Acute decompensated heart failure (ADHF) is a clinical syndrome of worsened signs and symptoms of heart failure (HF). It is a heterogenous group of syndromes presenting with different phenotypes. The worsened symptoms of ADHF are due to a rise in cardiac filling pressures. This can be due to worsening dysfunction of the myocardium or heart valves; however, it can also arise from complications related to the pericardium or endocardium. The pathophysiology is characterized by either impaired ventricular filling or decreased ejection of blood resulting in pulmonary vascular and/or systemic venous congestion. In severe cases, it can cause tissue hypoperfusion and present as cardiogenic shock. ADHF can be a new diagnosis or represent worsening of preexisting HF. A number of terms have been used to describe this pathology including acute HF and acute decompensation of chronic HF.

EPIDEMIOLOGY

Incidence

See “Heart Failure, Chronic.” HF is one of the most common causes of admission and readmission in the United States in those >65 years of age, responsible for >1 million annual hospitalizations.

Prevalence

HF is primarily a disease of the elderly. About half of people who have HF die within 5 years of diagnosis, and 90% of patients who have HF die within 10 years. See “Heart Failure, Chronic.”

ETIOLOGY AND PATHOPHYSIOLOGY

  • Two main pathophysiologic conditions lead to the clinical findings of HF, namely systolic and/or diastolic dysfunction.
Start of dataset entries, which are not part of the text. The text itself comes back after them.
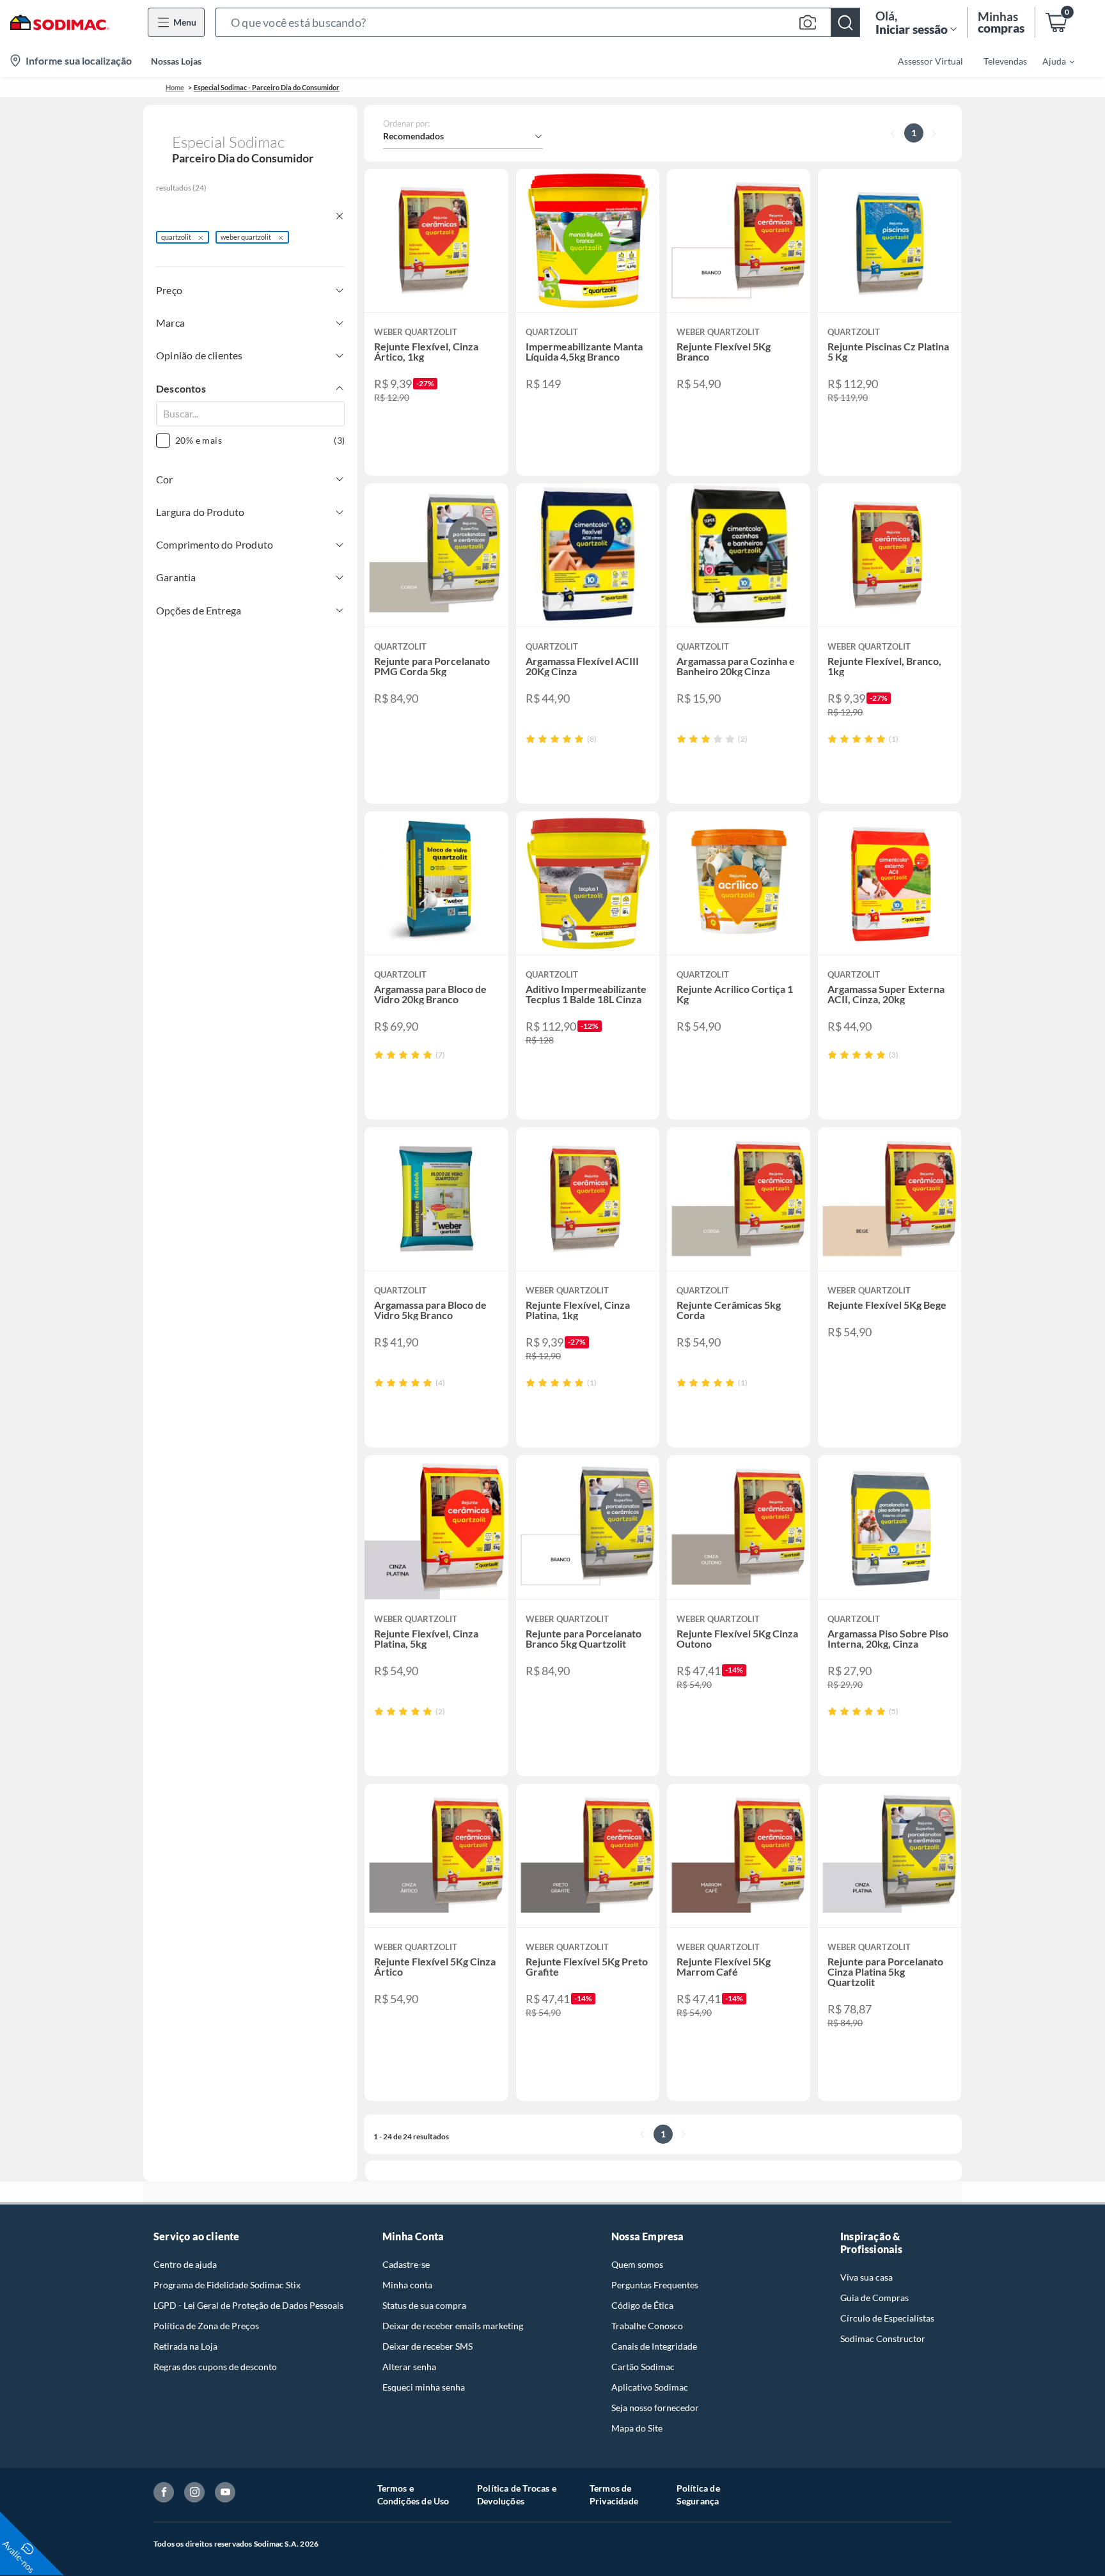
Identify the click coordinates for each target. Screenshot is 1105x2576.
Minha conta (407, 2284)
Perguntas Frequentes (654, 2284)
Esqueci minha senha (423, 2387)
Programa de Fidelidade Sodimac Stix (227, 2284)
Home (175, 87)
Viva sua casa (866, 2277)
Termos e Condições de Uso (413, 2494)
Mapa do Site (636, 2428)
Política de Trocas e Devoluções (516, 2494)
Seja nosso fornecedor (655, 2407)
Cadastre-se (406, 2264)
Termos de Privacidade (614, 2494)
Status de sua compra (424, 2305)
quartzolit (176, 236)
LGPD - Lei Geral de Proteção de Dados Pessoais (248, 2305)
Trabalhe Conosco (647, 2325)
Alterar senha (409, 2366)
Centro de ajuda (185, 2264)
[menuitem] (1050, 61)
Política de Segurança (698, 2494)
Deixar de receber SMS (427, 2346)
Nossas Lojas (176, 61)
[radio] (530, 739)
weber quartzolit (246, 236)
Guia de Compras (874, 2297)
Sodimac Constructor (882, 2338)
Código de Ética (642, 2305)
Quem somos (637, 2264)
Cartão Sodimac (643, 2366)
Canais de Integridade (654, 2346)
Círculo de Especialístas (887, 2318)
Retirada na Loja (185, 2346)
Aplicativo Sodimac (649, 2387)
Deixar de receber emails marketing (452, 2325)
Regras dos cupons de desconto (215, 2366)
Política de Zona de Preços (206, 2325)
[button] (537, 22)
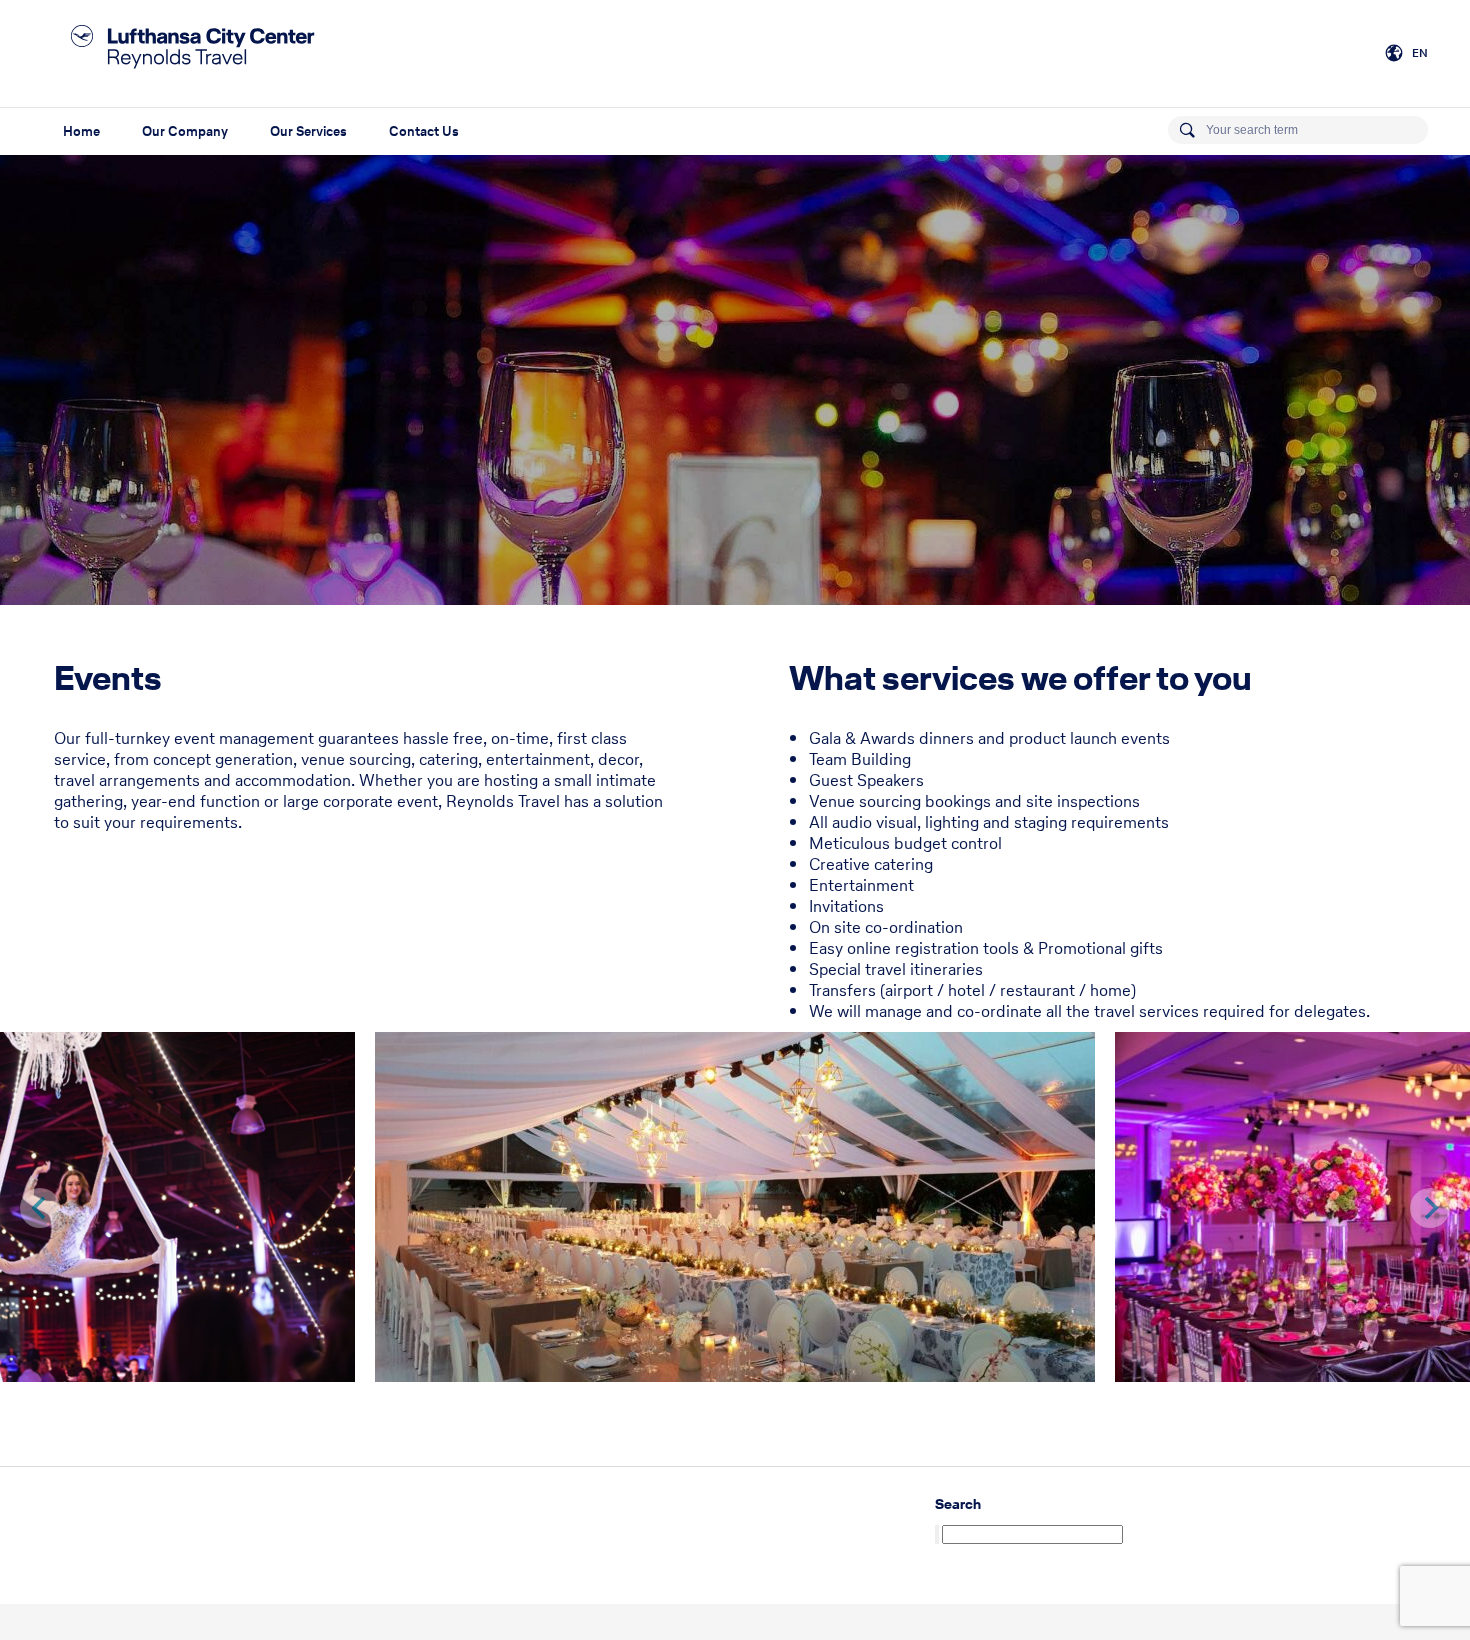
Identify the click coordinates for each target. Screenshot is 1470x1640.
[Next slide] (1430, 1208)
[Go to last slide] (40, 1208)
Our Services (308, 131)
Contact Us (424, 131)
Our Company (185, 131)
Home (81, 131)
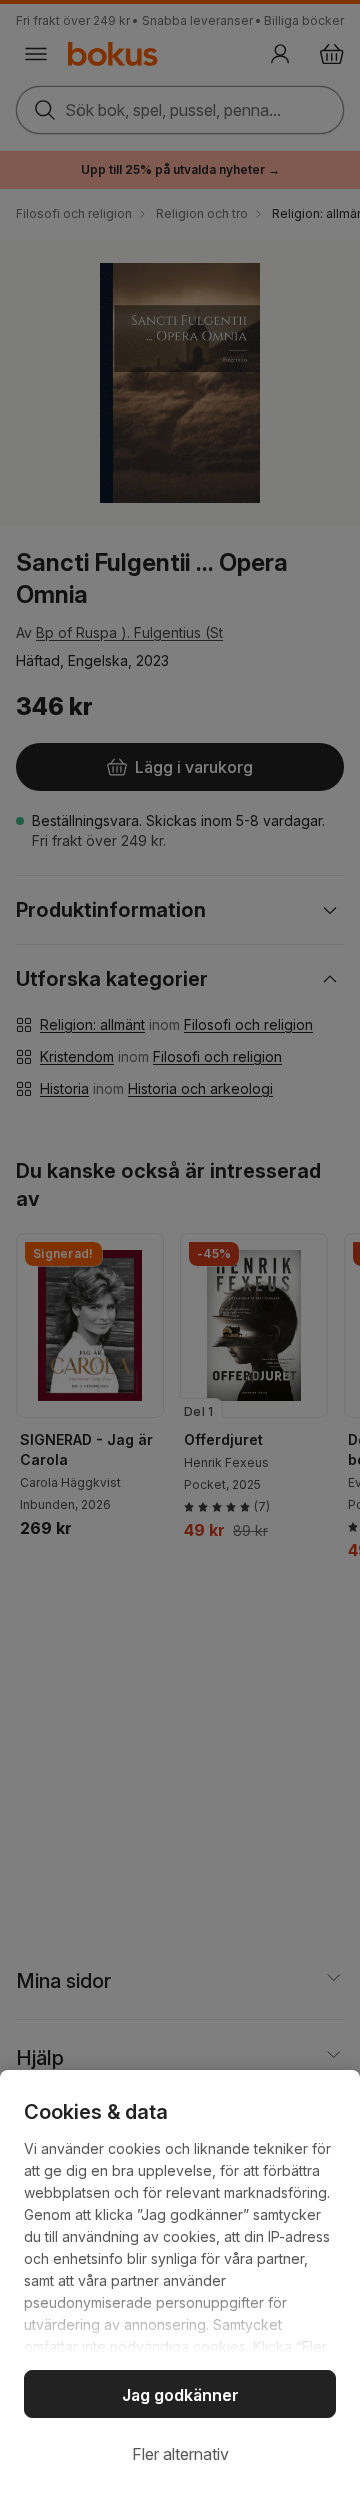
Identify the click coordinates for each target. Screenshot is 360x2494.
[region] (180, 2282)
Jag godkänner (180, 2395)
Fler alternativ (180, 2454)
See “Heart Failure, Chronic.” Systolic dysfunction is an inotropic abnormality, while diastolic dysfunction is a compliance abnormality.
    • The terms HF with reduced, midrange, or preserved LVEF (HFrEF, HFmrEF, HFpEF, respectively) describe the HF phenotypes.
    • HF guidelines have also described three clinical profiles of patients with ADHF that take into account the patient’s clinical manifestations, hemodynamics, and systemic perfusion:
      • Patients with volume overload: evidenced by pulmonary vascular and/or systemic venous congestion and often triggered by an acute hypertensive crisis
      • Patients with depression of cardiac output: evidenced by hypotension, renal hypoperfusion, and/or shock
      • Patients with signs and symptoms of both volume overload and shock
  • ADHF can result from the following conditions:
    • Myocardial disease: Exacerbation of preexisting chronic HF can be triggered by medication noncompliance, diet, infection, or some other acute insult such as coronary artery disease (CAD) and myocardial infarction (MI), immune-mediated and inflammatory damage, infiltrative diseases, metabolic derangements, toxins, and genetic abnormalities.
    • Valvular disease: progressive or acute regurgitant or stenotic valvular lesions
    • Abnormal ventricular filling: elevated afterload and hypertension (HTN), valvular and myocardial structural defects, pericardial and endomyocardial pathologies, high-output states, volume overload
    • Arrhythmias: atrial fibrillation, tachyarrhythmias, high-grade heart block, bradyarrhythmias
  • Approximately 70% of patients with ADHF have worsening chronic HF, 25% present with HF for the first time, and 5% present with advanced or end-stage HF.

Genetics

See “Heart Failure, Chronic.”

RISK FACTORS

See “Heart Failure, Chronic.”

GENERAL PREVENTION

See “Heart Failure, Chronic.”

COMMONLY ASSOCIATED CONDITIONS

Patients with HF commonly have comorbid conditions. These commonly include CAD, HTN, obesity, diabetes mellitus, and chronic kidney disease.